Inmiddels kan ze zeggen dat zij mag zijn wie ze is. In haar menselijkheid, met onbeantwoorde vragen die haar altijd zullen vergezellen op haar weg. Maar dat het stellen van de juiste vragen, het vertrouwen geeft de antwoorden wel tegen te komen in zichzelf. Ondanks obstakels die er zullen zijn die haar belemmerend of de zeurende refreintjes van oude patronen. Ze heeft vooral geleerd weer mens te mogen zijn, een mens van vlees en bloed, steeds weer onderweg. Of zoals ze zelf in haar gedicht ‘Naakt en ongeschonden’ schrijft:
hier lig ik naakt en ongeschonden
voor jou vouw ik mijn handen
heb niets te verbergen
al zocht je daar wel naar
hier lig ik naakt en ook geschonden
jij houdt mijn handen vast
blijft maar vragen stellen
naar dat wat je al weet
hier lig ik naakt en toch heel open
waarom ben je zo bang
ik ben een mens van vlees en bloed
je hebt me net ontmoet.
Taal die het gehele mens-zijn vat
De taal van de poëzie is bij uitstek de taal vanuit het eerste-persoonsperspectief. Woorden die aansluiten bij het narratief van iemand, waarin ingrijpende of vreugdevolle levensgebeurtenissen passen en gerangschikt worden. Ieder mens heeft behoefte aan het creëren van een samenhangend en zinvol verhaal over zichzelf. En daar kunnen gedichten aan bijdragen. Waarom? Omdat in de poëzie ruimte is voor thema’s als vertrouwen, onmacht, zinloosheid, leegte, twijfel, vervreemding, maar ook moed, vreugde, dankbaarheid, aanvaarding en verwondering. Poëzie geeft ruimte voor een taal buiten het begrippenapparaat van de ggz om. Het is een taal die het gehele mens-zijn probeert te vatten en daarom zijn het woorden van veerkracht, heelheid en herstel. Woorden die verder reiken dan het hier en nu. Stijn Vranken in zijn gedicht ‘Kom’ had het niet mooier kunnen zeggen.

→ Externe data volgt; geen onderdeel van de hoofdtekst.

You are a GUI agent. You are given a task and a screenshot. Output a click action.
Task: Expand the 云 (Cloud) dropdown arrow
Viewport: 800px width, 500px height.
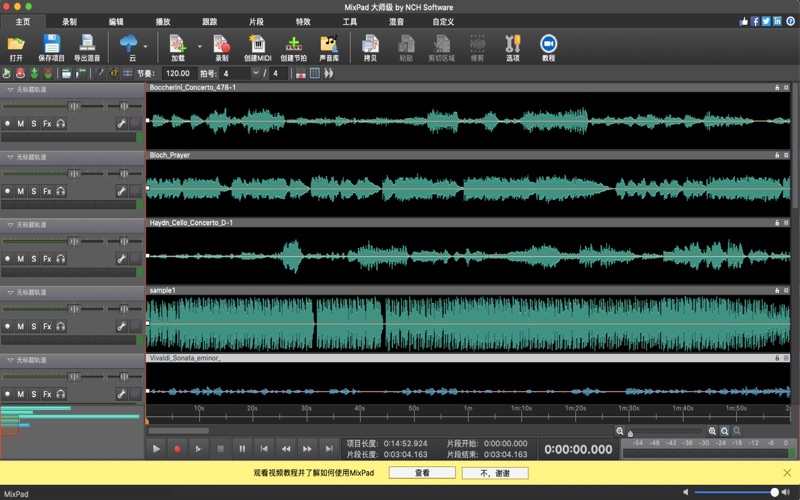click(146, 45)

Hoe doe je dat toch? Hoe haal je adem
uit dezelfde lucht waaruit op een ochtend
ook een geliefde werd gehaald. Werd gehold
Is gehold.
Misschien gebeurt er veel meer dan wat kan.
Misschien vormt de tijd met z’n handen ooit
een kom, waarin alles past.
Joanne van Rossum studeerde filosofie en werkt als SPV in de ambulante specialistische ggz voor volwassenzorg.